L’economia statunitense nel terzo trimestre dell’anno è cresciuta del 2,9% in termini annualizzati. Si tratta del valore più alto dal terzo trimestre del 2014. L’accelerazione rispetto al +1,4% del trimestre precedente è dipesa da una crescita marcata sia delle scorte che delle esportazioni. Qualche spiraglio positivo è arrivato dalla spesa governativa, il cui ritmo di discesa è rallentato. Hanno pesato negativamente, invece, un rallentamento della spesa per consumi e un’accelerazione dell’import.

Sebbene la crescita del Pil sia stata migliore delle attese, le singole voci creano qualche dubbio tra gli operatori, a cui non potrebbe piacere il forte contribuito positivo delle scorte (che potrebbe aprire a una debolezza futura) e il rallentamento dei consumi, la componente più importante dell’economia statunitense (circa il 70%). Qualche elemento più incoraggiante riguarda la bilancia commerciale, che ha visto un’accelerazione sia dell’export che dell’import, elemento questo di buon auspicio per la crescita globale. Anche qui, però, non mancano i dubbi, dato che il rafforzamento del biglietto verde di ottobre potrebbe vanificare il recupero della bilancia commerciale nell’ultimo trimestre dell’anno.

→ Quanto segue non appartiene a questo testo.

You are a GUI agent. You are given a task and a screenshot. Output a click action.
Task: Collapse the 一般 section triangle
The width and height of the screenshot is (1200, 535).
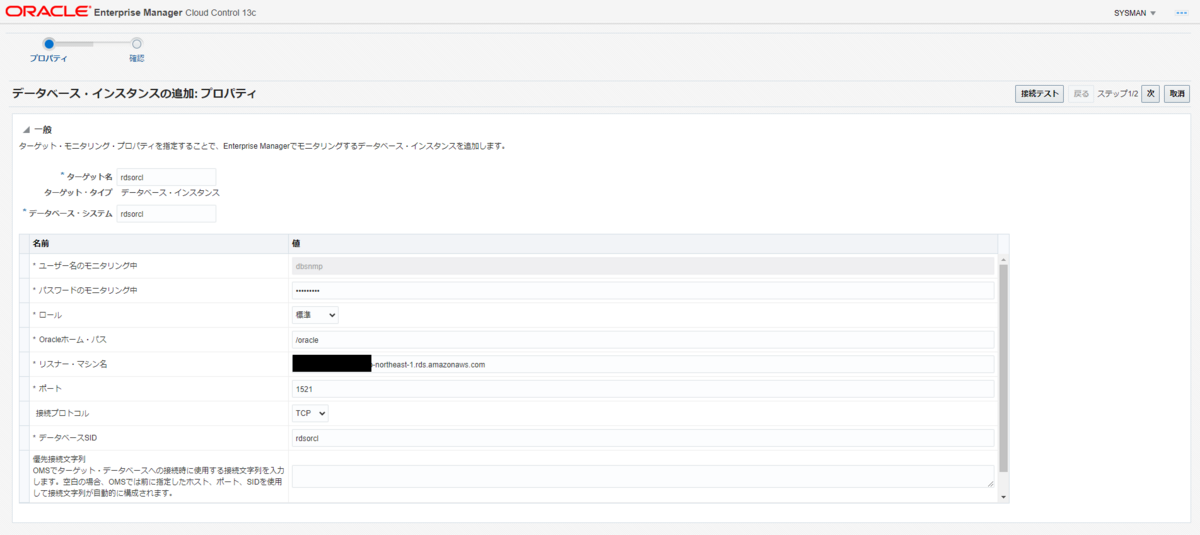pyautogui.click(x=26, y=129)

Nonostante tutto, queste figure contribuiscono a rafforzare l’idea di un rialzo dei tassi da parte della Fed, con la probabilità di un ritocco a dicembre ormai salita all’83% (secondo quanto riportato dai Fed Funds Futures). Sui mercati, gli operatori rimangono ancora un po’ perplessi. Probabilmente le trimestrali migliori delle attese delle scorse settimane avevano in qualche modo preparato il terreno a delle figure buone oggi. Nonostante ciò, ci aspettiamo che il sentiment rimanga positivo ancora per qualche seduta ancora prima del voto statunitense.